ENTRIES -
=======
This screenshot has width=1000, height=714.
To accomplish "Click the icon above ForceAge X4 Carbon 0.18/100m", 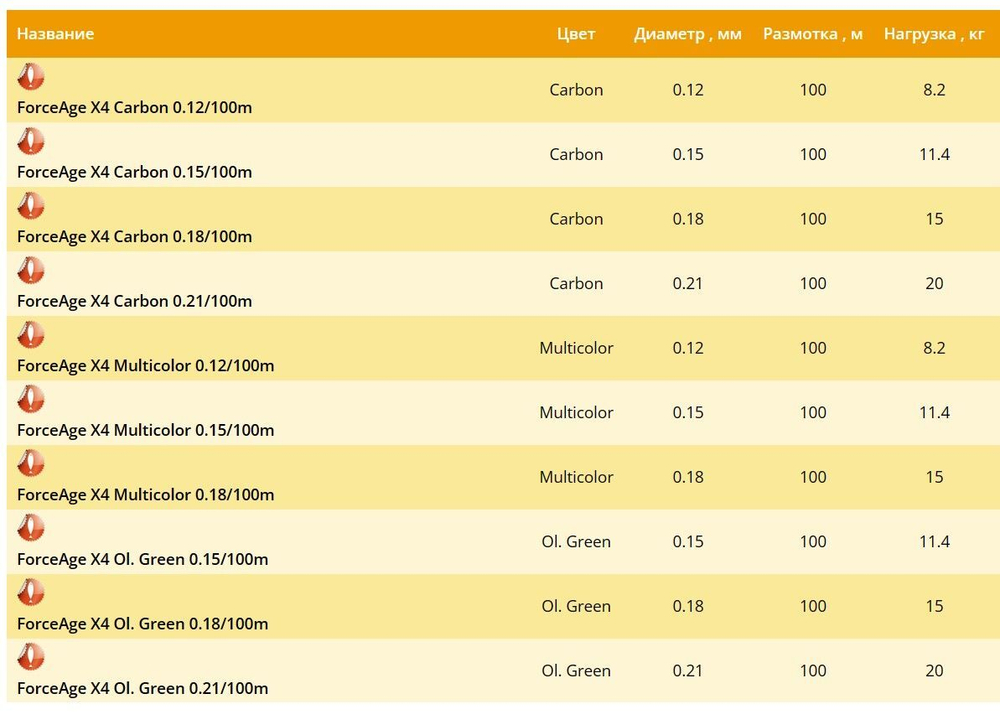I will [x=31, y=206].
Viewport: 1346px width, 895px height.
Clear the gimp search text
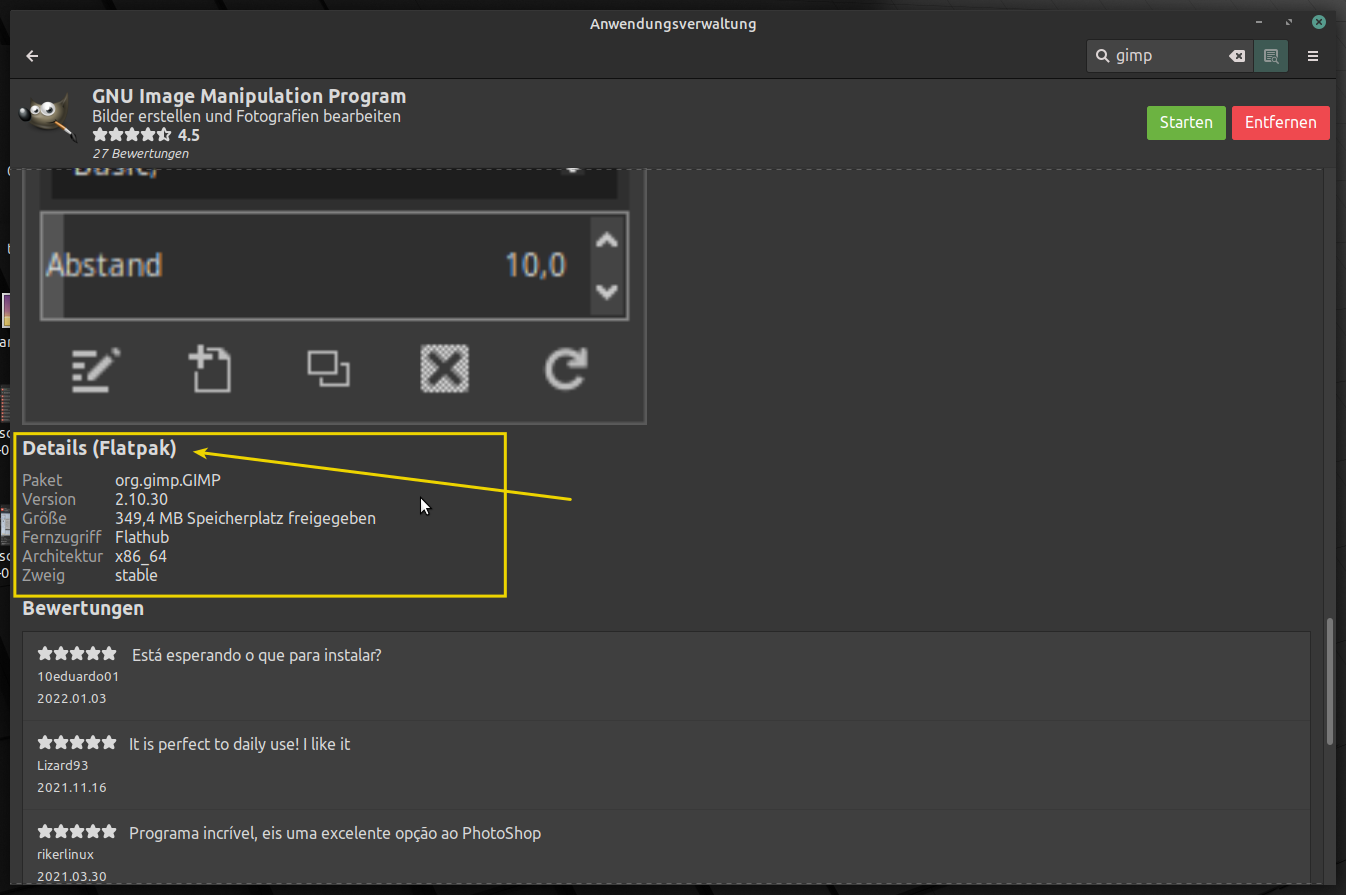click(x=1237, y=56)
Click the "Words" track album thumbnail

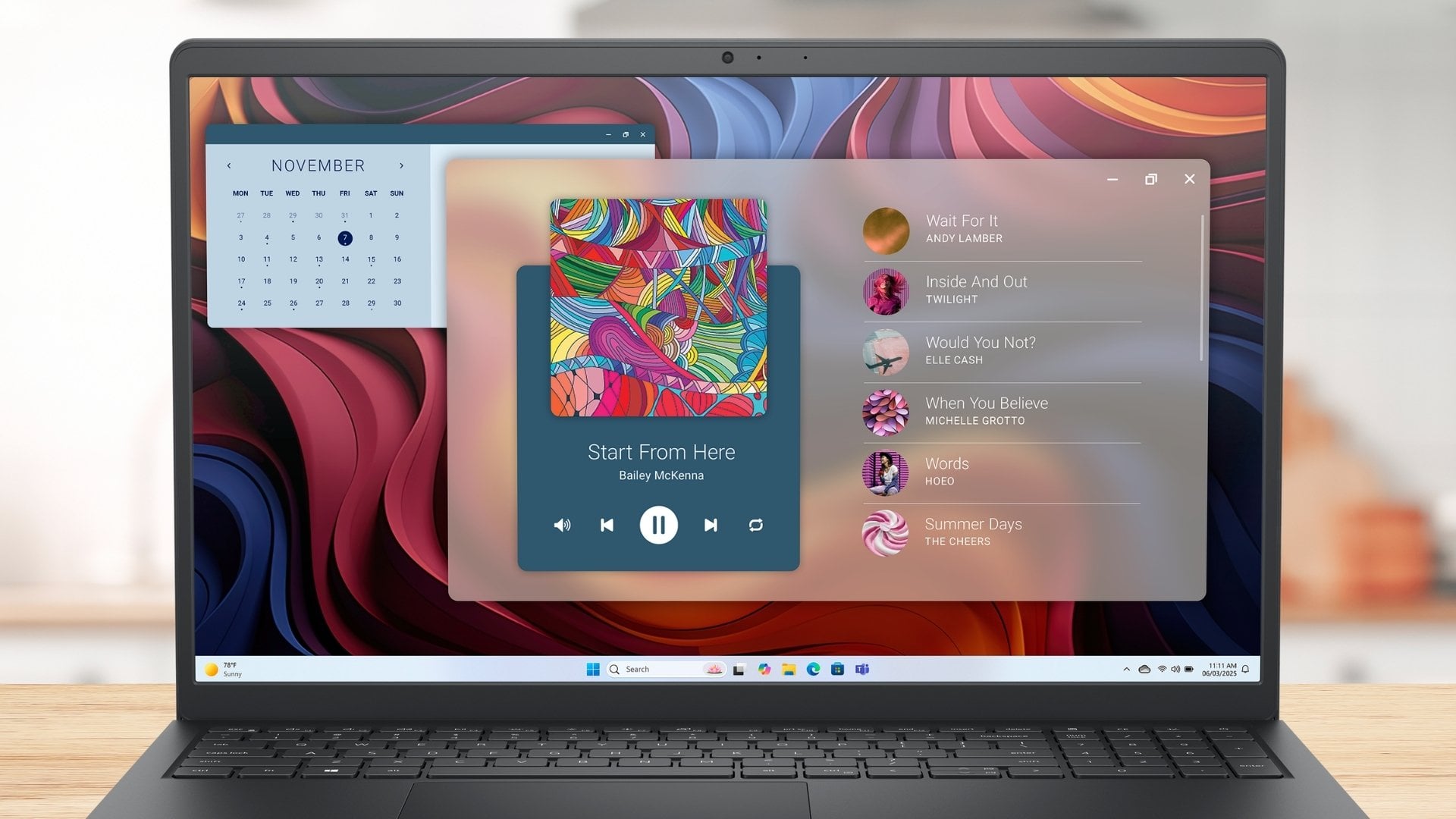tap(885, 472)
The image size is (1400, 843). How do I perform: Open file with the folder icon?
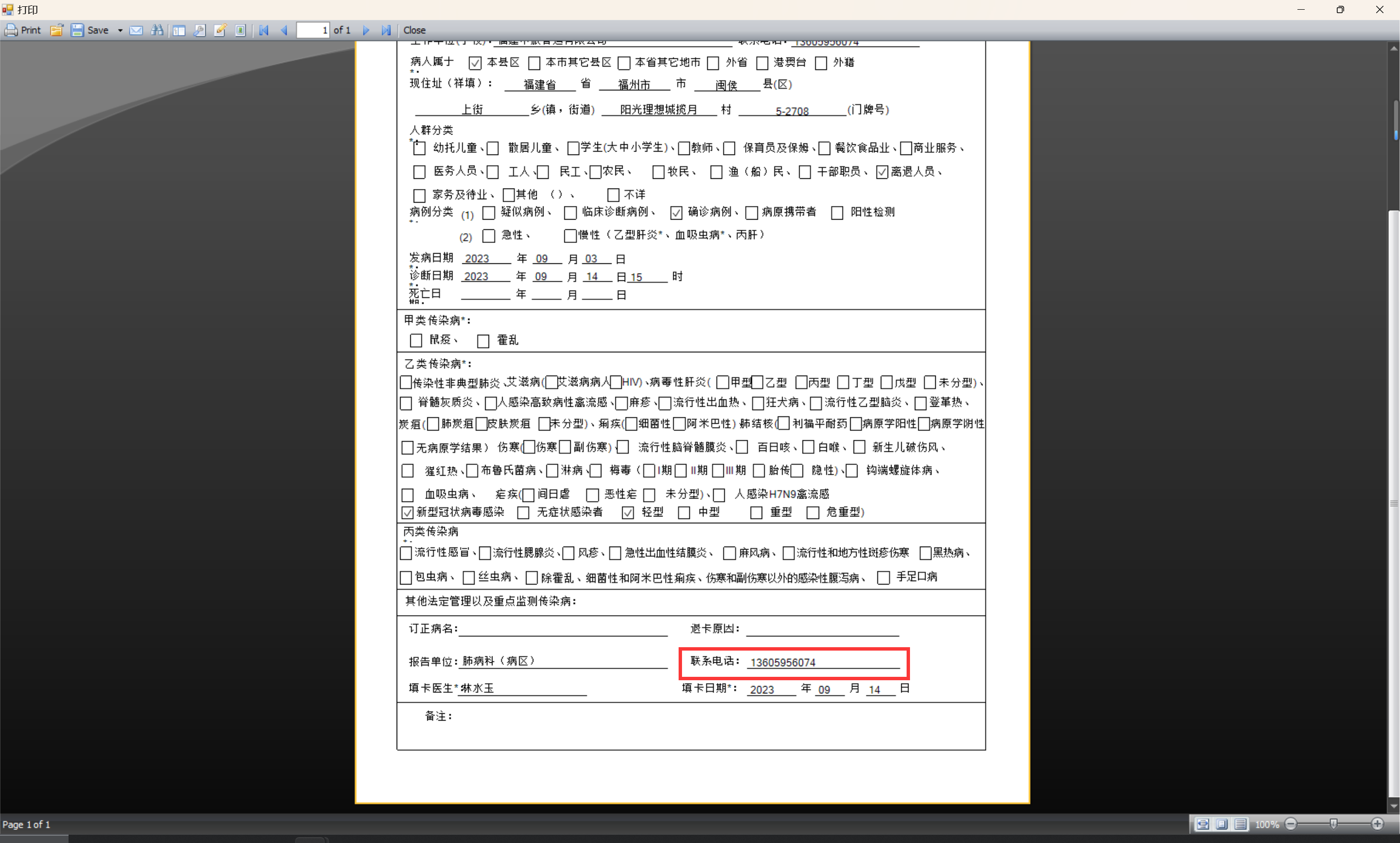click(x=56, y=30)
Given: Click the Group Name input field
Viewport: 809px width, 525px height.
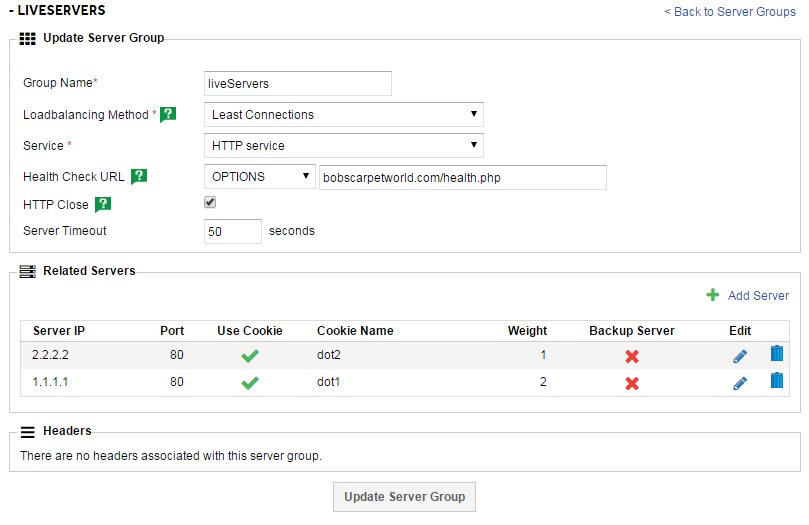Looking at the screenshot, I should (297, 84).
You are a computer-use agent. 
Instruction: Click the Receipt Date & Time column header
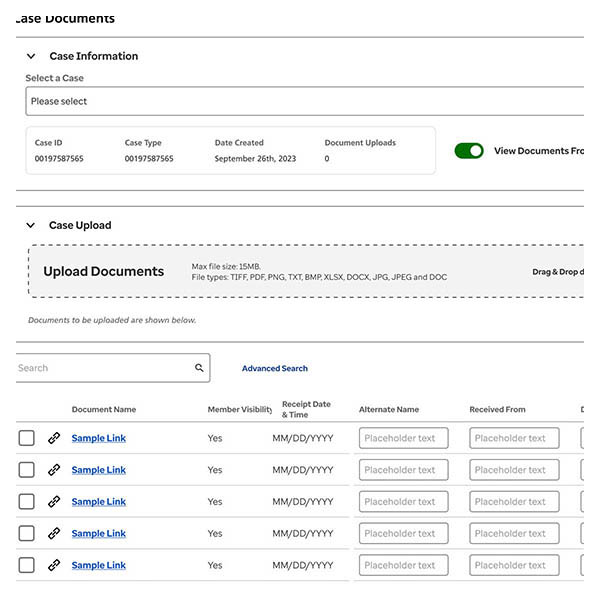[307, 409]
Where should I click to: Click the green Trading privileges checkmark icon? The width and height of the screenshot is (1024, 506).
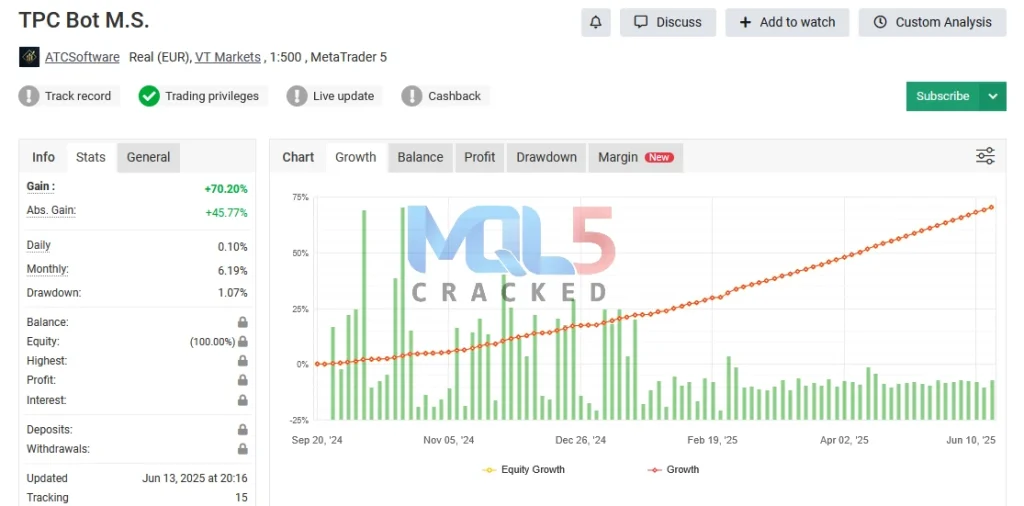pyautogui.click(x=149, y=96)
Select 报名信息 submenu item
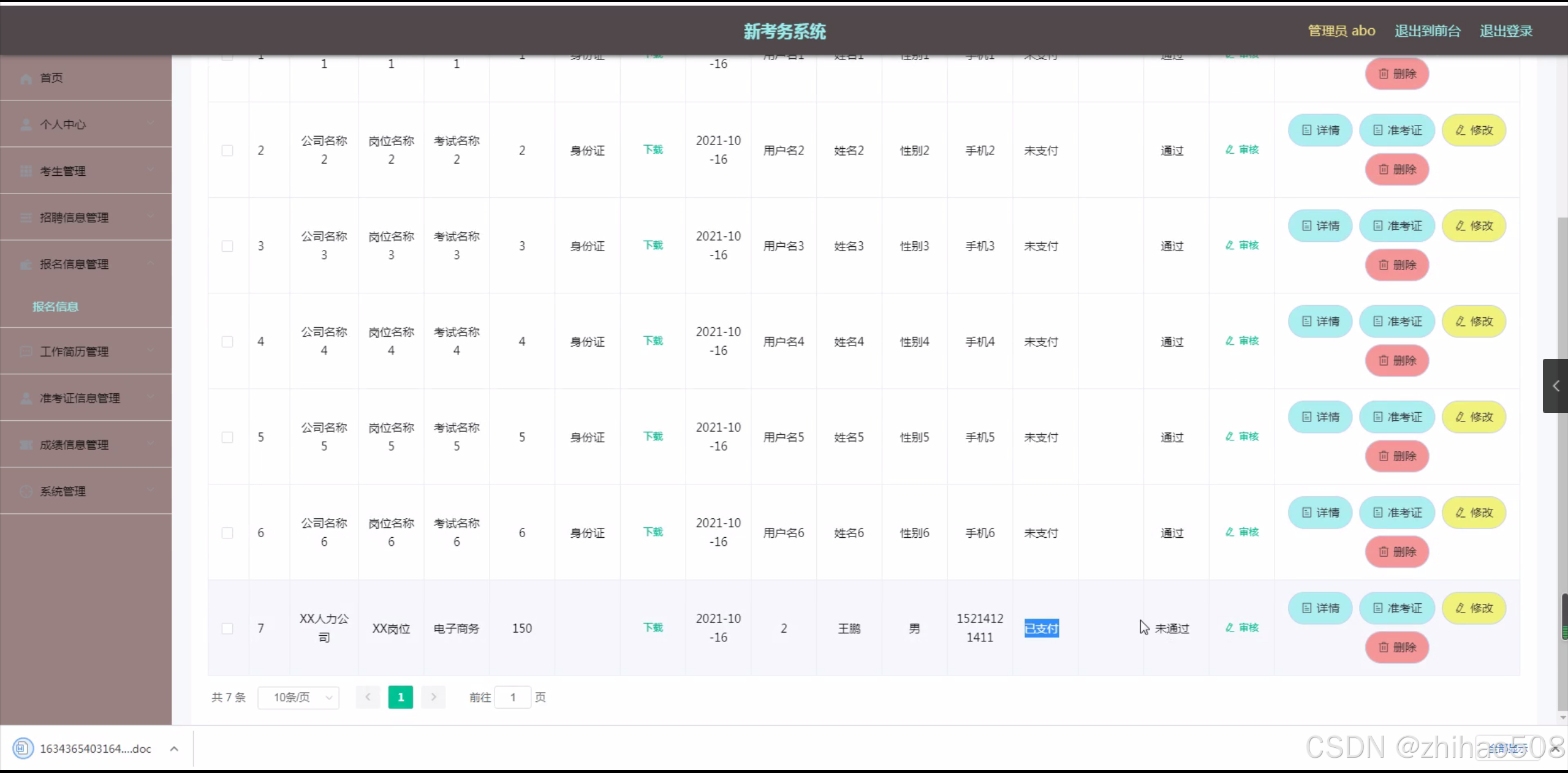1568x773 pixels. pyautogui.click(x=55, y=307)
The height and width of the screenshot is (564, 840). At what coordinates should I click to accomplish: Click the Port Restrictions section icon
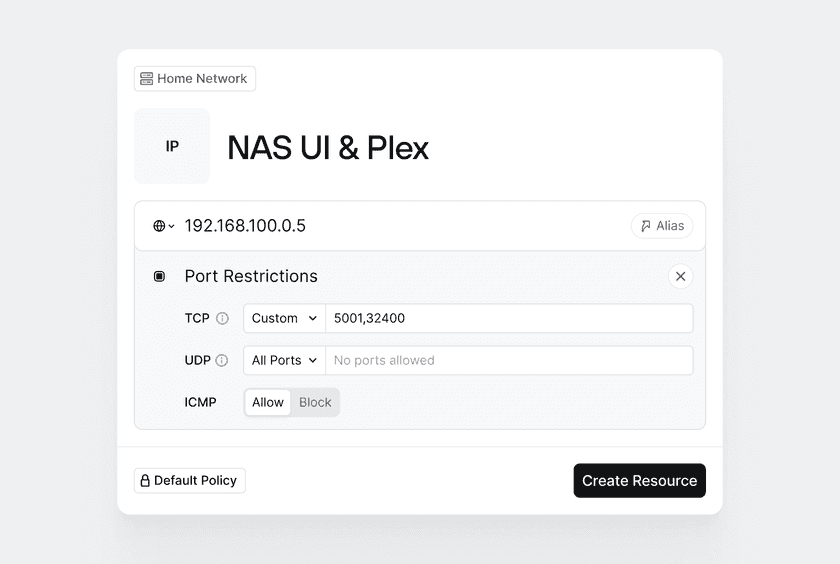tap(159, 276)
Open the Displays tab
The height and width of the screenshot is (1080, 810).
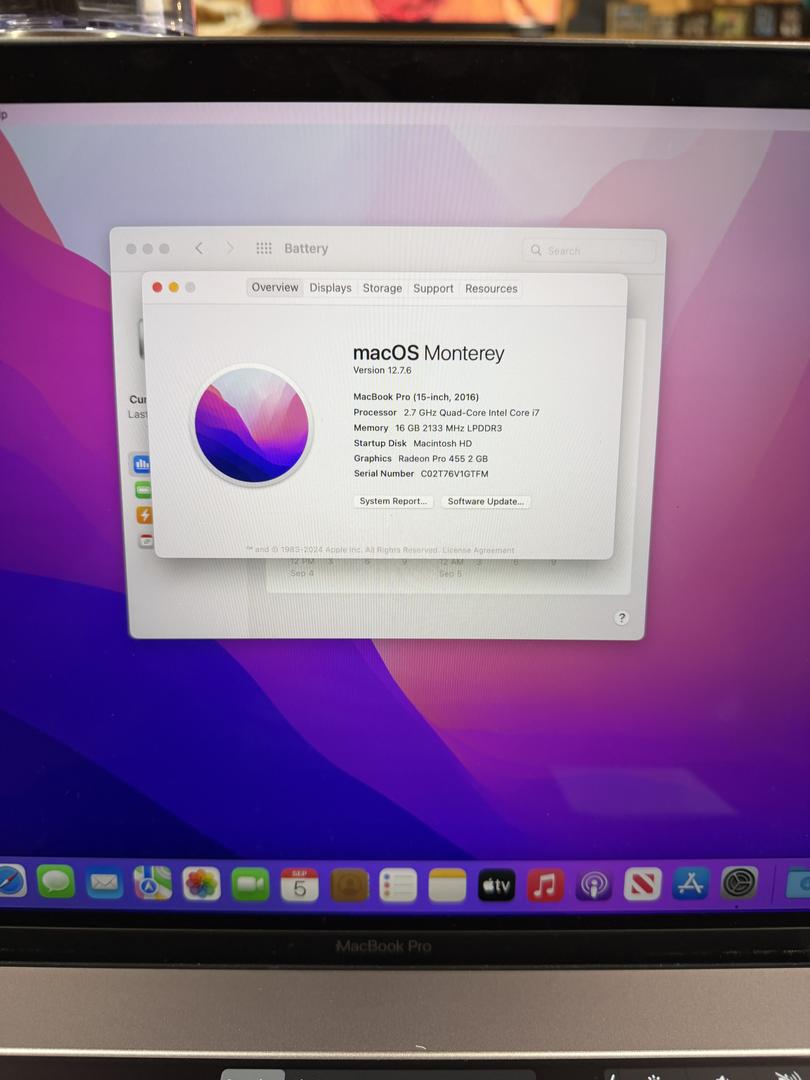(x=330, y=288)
=======
CHALLENGE -
Can you write out everything from the line containing "You are a computer-use agent." down to the line containing "1568x773 pixels. pyautogui.click(x=55, y=307)" again, substituting "tick icon" for "checkmark icon", changing nothing else and leaving the pictures out?

TASK RESULT -
You are a computer-use agent. 
Instruction: Click the Receipt Date & Time column header
[307, 409]
Where should I click to: Click the green Trading privileges tick icon? The width and height of the screenshot is (1024, 506).
pyautogui.click(x=149, y=96)
Select 报名信息 submenu item
1568x773 pixels. pyautogui.click(x=55, y=307)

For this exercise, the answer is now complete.